§ **EXERCISES TO COMPLETE**:
A) Decide whether each statement agrees with the post on companies as carnivals, answering yes or no and quoting the deciding words: (i) the writer came across the passage in an old notebook; (ii) the post describes pyramids as heavy, steep and immobile; (iii) the post says the "network" image captures dynamism.
B) Reproduce a stretch of the post on companies as carnivals, starting at the words "Today I was" and ending after "a new imagery.", with "fun" swapped for "playful".
C) According to the post on companies as carnivals, what is the core idea of tomorrow's surviving corporation?

##### PROVIDED TEXT #####

Do we take our organisations too seriously? A Company as a Carnival – vintage Tom Peters

Today I was wandering through an old note book reflecting on business post-Covid. I “found”this 1992. I have always found it delightful and fun to try and think in metaphorn and this from Tom Peter – well it’s vintage Peters – fun and vibrant! And was probably before it’s time!! Or perhaps still ahead. Enjoy

Add up fickle and fashion, the need for bonkers “organisations,” lots of tries and the matchless power of markets, and what do you have?  Among other things, a clarion call for a new imagery.

In short, today’s organisational images stink.  Not just those that derive from the military (“Kick ass and take names”) and “pyramids” (heavy, steep, immobile), but even the new “network,” “spiderweb,” “Calder mobile.”  These modern notions are a mighty step forward, but they still miss the core idea of tomorrow’s surviving corporation:  dynamism.

##### GIVEN INFORMATION #####

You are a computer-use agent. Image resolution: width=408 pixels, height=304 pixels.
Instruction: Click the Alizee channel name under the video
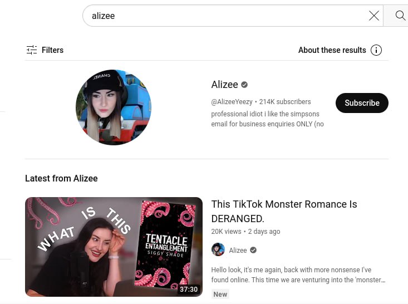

#####

§ **RESPONSES PER TASK**:
A)
(i) Yes: "wandering through an old note book"
(ii) Yes: "(heavy, steep, immobile)"
(iii) No: "they still miss the core idea of tomorrow’s surviving corporation"

B)
Today I was wandering through an old note book reflecting on business post-Covid. I “found”this 1992. I have always found it delightful and playful to try and think in metaphorn and this from Tom Peter – well it’s vintage Peters – playful and vibrant! And was probably before it’s time!! Or perhaps still ahead. Enjoy

Add up fickle and fashion, the need for bonkers “organisations,” lots of tries and the matchless power of markets, and what do you have?  Among other things, a clarion call for a new imagery.

C) Dynamism.